Excerpts from a dataset ▸
● ● ● ● ●
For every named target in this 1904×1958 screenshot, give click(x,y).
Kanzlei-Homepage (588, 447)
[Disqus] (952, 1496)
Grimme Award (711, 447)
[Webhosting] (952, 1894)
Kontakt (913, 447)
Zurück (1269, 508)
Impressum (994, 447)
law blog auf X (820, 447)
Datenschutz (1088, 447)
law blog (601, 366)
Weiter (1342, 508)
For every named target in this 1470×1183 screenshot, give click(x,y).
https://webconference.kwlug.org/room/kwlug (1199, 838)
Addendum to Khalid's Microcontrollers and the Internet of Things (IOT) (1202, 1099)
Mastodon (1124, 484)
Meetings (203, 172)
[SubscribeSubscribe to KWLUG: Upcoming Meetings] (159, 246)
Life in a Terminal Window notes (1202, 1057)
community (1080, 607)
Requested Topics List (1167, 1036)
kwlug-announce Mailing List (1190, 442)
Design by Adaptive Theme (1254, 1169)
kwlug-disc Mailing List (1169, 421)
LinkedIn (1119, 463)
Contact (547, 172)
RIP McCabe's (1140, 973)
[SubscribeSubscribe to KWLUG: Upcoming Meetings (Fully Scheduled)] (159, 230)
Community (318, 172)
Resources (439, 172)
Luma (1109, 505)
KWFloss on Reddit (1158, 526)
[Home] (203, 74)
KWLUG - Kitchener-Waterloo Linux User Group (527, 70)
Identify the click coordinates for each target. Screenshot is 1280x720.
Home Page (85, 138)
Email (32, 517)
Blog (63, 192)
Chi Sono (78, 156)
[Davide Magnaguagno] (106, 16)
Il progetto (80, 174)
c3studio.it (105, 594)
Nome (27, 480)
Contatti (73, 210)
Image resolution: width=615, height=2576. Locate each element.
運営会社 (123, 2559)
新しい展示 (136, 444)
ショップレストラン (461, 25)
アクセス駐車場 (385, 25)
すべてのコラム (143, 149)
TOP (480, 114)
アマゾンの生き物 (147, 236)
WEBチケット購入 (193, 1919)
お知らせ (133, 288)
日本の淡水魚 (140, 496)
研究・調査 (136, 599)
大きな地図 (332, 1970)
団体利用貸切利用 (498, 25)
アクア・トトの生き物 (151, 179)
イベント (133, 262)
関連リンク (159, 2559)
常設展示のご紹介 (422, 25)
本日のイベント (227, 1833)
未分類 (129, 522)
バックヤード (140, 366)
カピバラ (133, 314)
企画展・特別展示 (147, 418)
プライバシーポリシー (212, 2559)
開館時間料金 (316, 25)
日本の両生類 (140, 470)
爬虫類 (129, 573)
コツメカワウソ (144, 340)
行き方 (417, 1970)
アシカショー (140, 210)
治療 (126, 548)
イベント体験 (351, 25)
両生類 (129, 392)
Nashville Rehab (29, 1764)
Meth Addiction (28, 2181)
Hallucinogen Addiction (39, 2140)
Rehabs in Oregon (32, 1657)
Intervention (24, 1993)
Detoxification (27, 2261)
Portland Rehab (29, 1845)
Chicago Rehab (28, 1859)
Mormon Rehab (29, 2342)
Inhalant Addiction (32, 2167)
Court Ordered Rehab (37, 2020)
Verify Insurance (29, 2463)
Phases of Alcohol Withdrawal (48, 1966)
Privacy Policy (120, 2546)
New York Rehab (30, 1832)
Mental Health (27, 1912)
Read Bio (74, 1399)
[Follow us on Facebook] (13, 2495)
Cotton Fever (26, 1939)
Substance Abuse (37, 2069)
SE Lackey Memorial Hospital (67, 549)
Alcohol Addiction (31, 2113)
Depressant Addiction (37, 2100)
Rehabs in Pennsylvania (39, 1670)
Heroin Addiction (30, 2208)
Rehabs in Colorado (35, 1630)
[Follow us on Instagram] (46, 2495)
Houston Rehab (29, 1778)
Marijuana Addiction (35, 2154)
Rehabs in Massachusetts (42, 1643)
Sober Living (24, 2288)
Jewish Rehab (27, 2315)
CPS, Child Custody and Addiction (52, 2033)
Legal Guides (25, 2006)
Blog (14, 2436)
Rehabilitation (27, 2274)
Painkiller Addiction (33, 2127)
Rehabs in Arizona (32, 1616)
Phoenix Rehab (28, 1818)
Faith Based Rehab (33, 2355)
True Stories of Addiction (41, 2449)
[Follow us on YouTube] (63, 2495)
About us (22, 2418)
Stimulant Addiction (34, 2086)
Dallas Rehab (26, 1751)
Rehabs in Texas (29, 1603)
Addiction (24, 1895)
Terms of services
● ● ● ● ●
Try it ▸ The required answer is the run of lines above, starting at the line with "アマゾンの生き物 (147, 236)" and ending at the line with "Legal Guides (25, 2006)", reproduced exactly with both ends.

Exercise response ▸
アマゾンの生き物 (147, 236)
WEBチケット購入 (193, 1919)
お知らせ (133, 288)
日本の淡水魚 (140, 496)
研究・調査 (136, 599)
大きな地図 (332, 1970)
団体利用貸切利用 (498, 25)
アクア・トトの生き物 (151, 179)
イベント (133, 262)
関連リンク (159, 2559)
常設展示のご紹介 (422, 25)
本日のイベント (227, 1833)
未分類 (129, 522)
バックヤード (140, 366)
カピバラ (133, 314)
企画展・特別展示 (147, 418)
プライバシーポリシー (212, 2559)
開館時間料金 (316, 25)
日本の両生類 (140, 470)
爬虫類 (129, 573)
コツメカワウソ (144, 340)
行き方 (417, 1970)
アシカショー (140, 210)
治療 (126, 548)
イベント体験 (351, 25)
両生類 (129, 392)
Nashville Rehab (29, 1764)
Meth Addiction (28, 2181)
Hallucinogen Addiction (39, 2140)
Rehabs in Oregon (32, 1657)
Intervention (24, 1993)
Detoxification (27, 2261)
Portland Rehab (29, 1845)
Chicago Rehab (28, 1859)
Mormon Rehab (29, 2342)
Inhalant Addiction (32, 2167)
Court Ordered Rehab (37, 2020)
Verify Insurance (29, 2463)
Phases of Alcohol Withdrawal (48, 1966)
Privacy Policy (120, 2546)
New York Rehab (30, 1832)
Mental Health (27, 1912)
Read Bio (74, 1399)
[Follow us on Facebook] (13, 2495)
Cotton Fever (26, 1939)
Substance Abuse (37, 2069)
SE Lackey Memorial Hospital (67, 549)
Alcohol Addiction (31, 2113)
Depressant Addiction (37, 2100)
Rehabs in Pennsylvania (39, 1670)
Heroin Addiction (30, 2208)
Rehabs in Colorado (35, 1630)
[Follow us on Instagram] (46, 2495)
Houston Rehab (29, 1778)
Marijuana Addiction (35, 2154)
Rehabs in Massachusetts (42, 1643)
Sober Living (24, 2288)
Jewish Rehab (27, 2315)
CPS, Child Custody and Addiction (52, 2033)
Legal Guides (25, 2006)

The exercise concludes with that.